A third phase will be continuous improvements of the schedules program to include technology and processes.

Shutt explained the consolidation effort in a short video sent out to staff internally on Tuesday.

Thomas said all of this will be done over the next 24 months so GSA expects to complete the schedule consolidation by the end of 2020.

In all, GSA expects this consolidation to reduce the number of total contracts from about 17,000 to 15,000.

GSA will hold an industry day on Dec. 12 in Washington, D.C. to discuss this initiative and other changes coming to the schedules program.

Reaction is positive

Reaction to this initiative from industry has been positive and cautiously optimistic.

Roger Waldron, the president of the Coalition for Government Procurement, called it a win-win-win for GSA, customer agencies and industry.

“All three will gain efficiencies and GSA will address the inconsistencies in the program while also creating greater access to commercial solutions,” he said. “People buy solutions that include products and services all the time so being able to combine that in a single transaction instead of having to go through multiple contracts is an important change. This will address the artificial scope determinations, and it will bring the schedule further to reflect the commercial market where there are not artificial barriers between contracts. It makes the schedules more flexible and easy to use for customer agencies.”

Alan Chvotkin, executive vice president and counsel of the Professional Services Council, said in a release that the consolidation effort is a logical evolution for GSA and the schedules program.

“There may be some bumps along the road, but when this process is complete, it should be a win-win for government and industry and make for a more efficient federal acquisition experience,” he said. “We look forward to working with GSA during the implementation, just as we did when the professional services schedule was consolidated in 2015.”

Larry Allen, president of Allen Federal Business Partners and a long-time GSA expert, said in a release that it will be incumbent on GSA to ensure they organize and promote the consolidation effort in a clear, user-friendly manner.

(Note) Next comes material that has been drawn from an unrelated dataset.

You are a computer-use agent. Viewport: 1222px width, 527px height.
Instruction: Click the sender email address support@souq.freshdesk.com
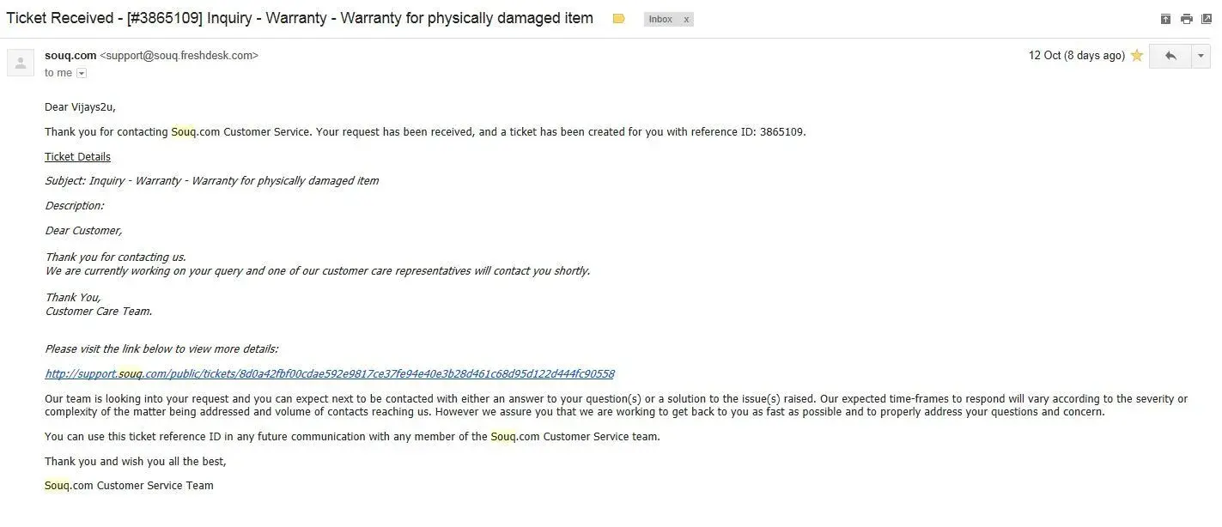coord(179,56)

“While it is certainly quite possible that the consolidation may mean that [vendors] will have different contracting officers or specialists approve modifications down the road, no changes will be immediate,” he said. “GSA’s unionized workforce would also have to approve of any consolidation of work that involved shifting workloads among the regions.”

Waldron added that communication will be important for GSA over the next two years. He said when GSA tried to create a corporate schedule in the late 1990s as a consolidation effort, the initiative failed because there were too many internal hurdles.

But part of the problem back then was how GSA was organized.

“With this management team in place with Emily, Alan and Stephanie, there is a high degree of confidence that they understand both the external and internal challenges and will tackle them head on,” Waldron said. “Their big challenge will be to keep it simple and straightforward. The changes have to be easily understood and relatively easy to implement.”

Shutt added that previous attempts ran into some obstacles that couldn’t be overcome. So this time, she led a working group that talked to contracting officers who went through the original consolidation effort about why the effort failed.

“A lot of it was the technology. We had paper contracts back then and dealing with paper contracts was a big deterrent to doing the consolidation and basically we had one contracting officer for one contract,” she said. “Right now, we have that timing and the technology so we are at the point where we could actually make this happen.”